Kingsley Idehen (the originator of the SDQ concept and a leader in the linked data movement) and I discussed SEO’s future, which he calls the Serendipitous Discovery Quotient (SDQ), for the linked-data movement. SDQ has been described as precise while SEO is inherently inprecise.

A few definitions are in order:

Serendipidty: The effect by which one accidentally discovers something fortunate, especially while looking for something else entirely.

Quotient: Divide two numbers and you have a quotient.

A few questions come to mind:

1. What would we be dividing in such a data space?

2. In the linked open data cloud you are not really discovering things by “accident.” You can navigate to long-tail keywords through structured data connections. In a sense it is up to you how you navigate and uncover relationships. So you may “feel lucky” to easily find what you were looking for, and your search is limited only by your ability to uncover relationships. Discovery is a good term to use in the definition.

To grasp the concept a graph showing the x and y axes will help. This was originally proposed by Kingsley Idehen. The following graph shows a plot of link density versus relevance.


SDQ-graph

Image Provided by Kingsley Idehen

As a sanity check you see that it proportionally makes sense. The graph of a straight line is described as y = mx (slope of line is m = y/x). So if y is link density and x is relevance, then the slope of a line on this graph is Link Density/Relevance. So if link density goes up the line moves to the graph’s upper left quadrant. SDQ would have to be the slope of a straight line if defined in this way.

How do we possibly measure either link density or relevance? After all, we have to divide numbers. How many “buy” transactions occur via serendipitous binding? How many such bindings coalesce around specific URIs relative to others? In due course a website (aka Data Space) owner will be able to analyze how many serendipitous bindings occur per second/minute/hour/day/month/year and also determine the units of revenue per such bindings.

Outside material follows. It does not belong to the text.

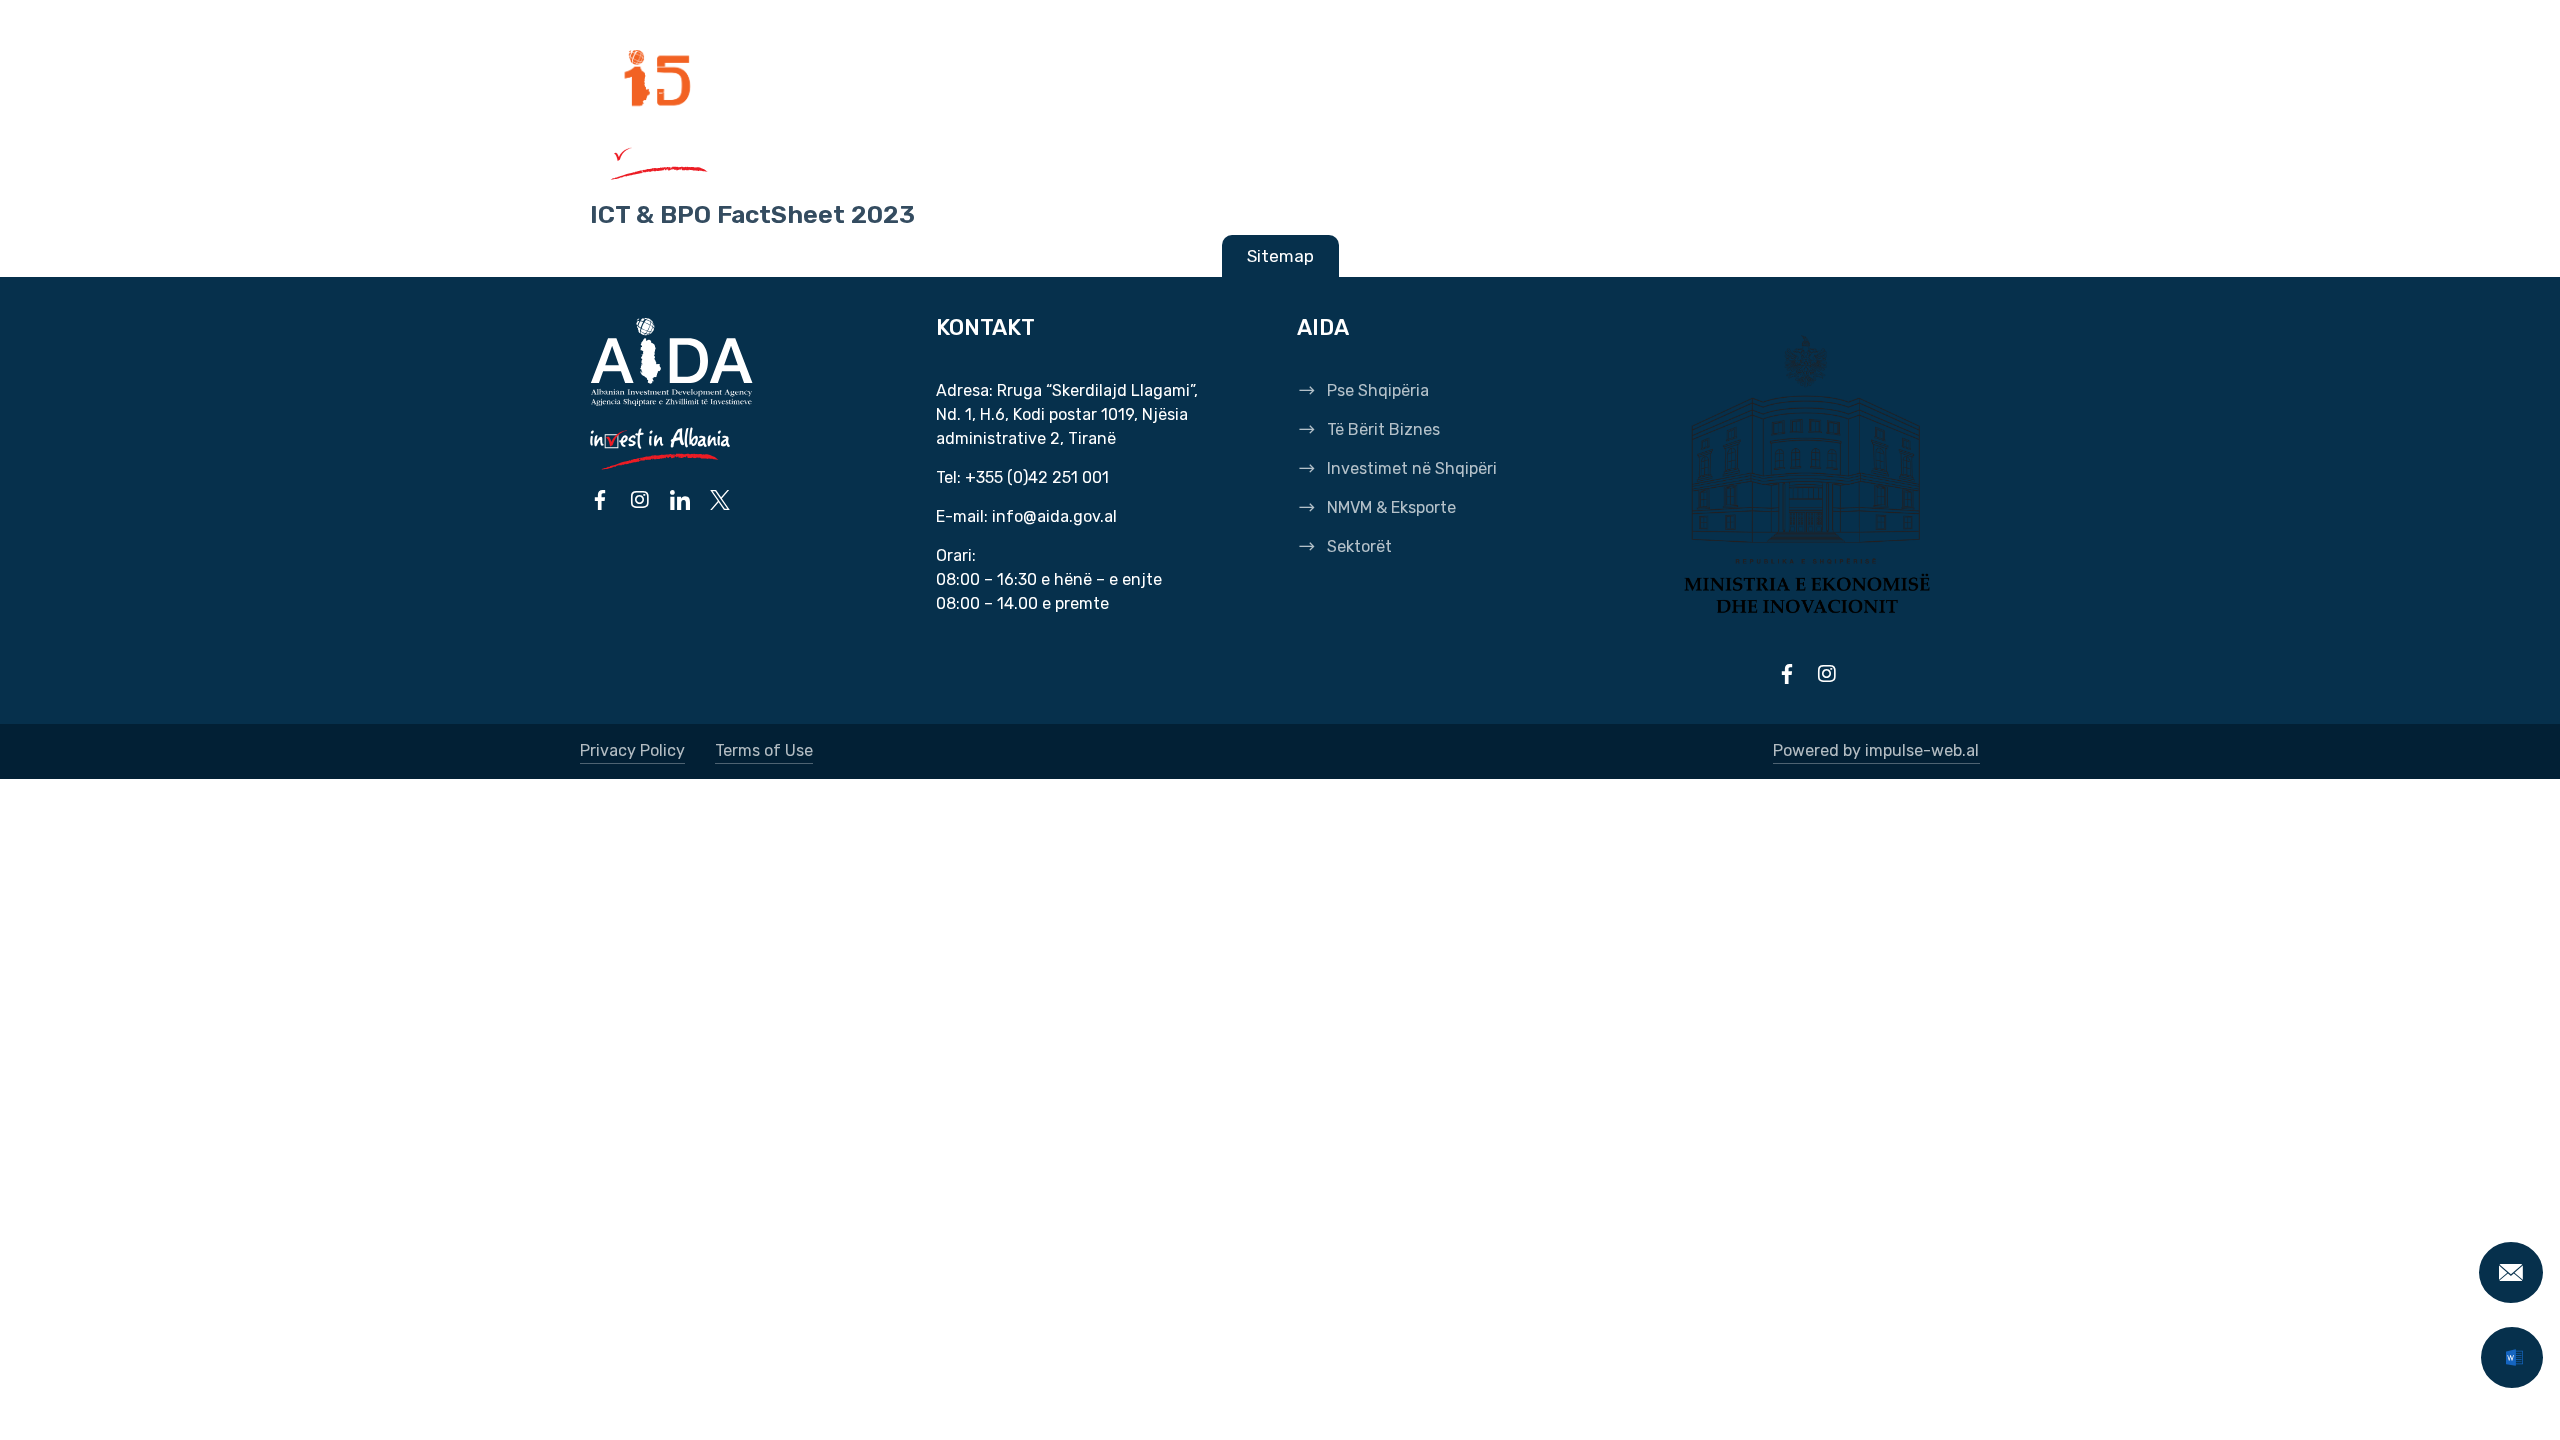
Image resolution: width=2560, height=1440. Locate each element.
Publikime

Relevance would be measured as a conversion or task completion based on the URI associated with a shopping cart, which GoodRelations Ontology and others provide in the future. If a user is not completing tasks or buying what they are looking for (ecommerce), then a company is not linked in correctly via linked open data, and relevance is off.

You also can imagine relevance algorithms that use billions or trillions of nodes describing triplet data. With this many edges you can see that there are potentially nodes to detect spam against a trusted set of initial data.

Based on these definitions and the graph there probably will be adjustments to this calculation. This adjustment is expected because the concept was recently defined. It is true, in this model, that if link density increases, relevance should go up (getting more linked into the open data cloud), and if relevance decreases this would imply that your link density is also low (assuming we have a good set of accurate data). A similar concept is also true of page rank: It scales as more data is added to the system.

My observation is that there is an optimum value for this measurement. The value = 1 or some constant. This would keep the line right through the center of this graph. If you are less than one you are low on link density but still high on relevance. However, by not being linked in, your website will not receive optimum traffic, so conversions will be low.

If your website’s link density is high and relevance, or conversions and task completion measurements, are low then you need to work on better descriptions of your data and optimize towards the constant SDQ value. This type of line also could indicate a datum that is being incorrectly described (i.e., spam or manipulation).

If this concept proves to be viable then, in the future, SEOs will optimize for an industry-standard SDQ value that is measurable and understood by the optimizer and the customer. The optimization process will be towards a balance of binding and relevance. Similar to SEO today but possibly more measurable.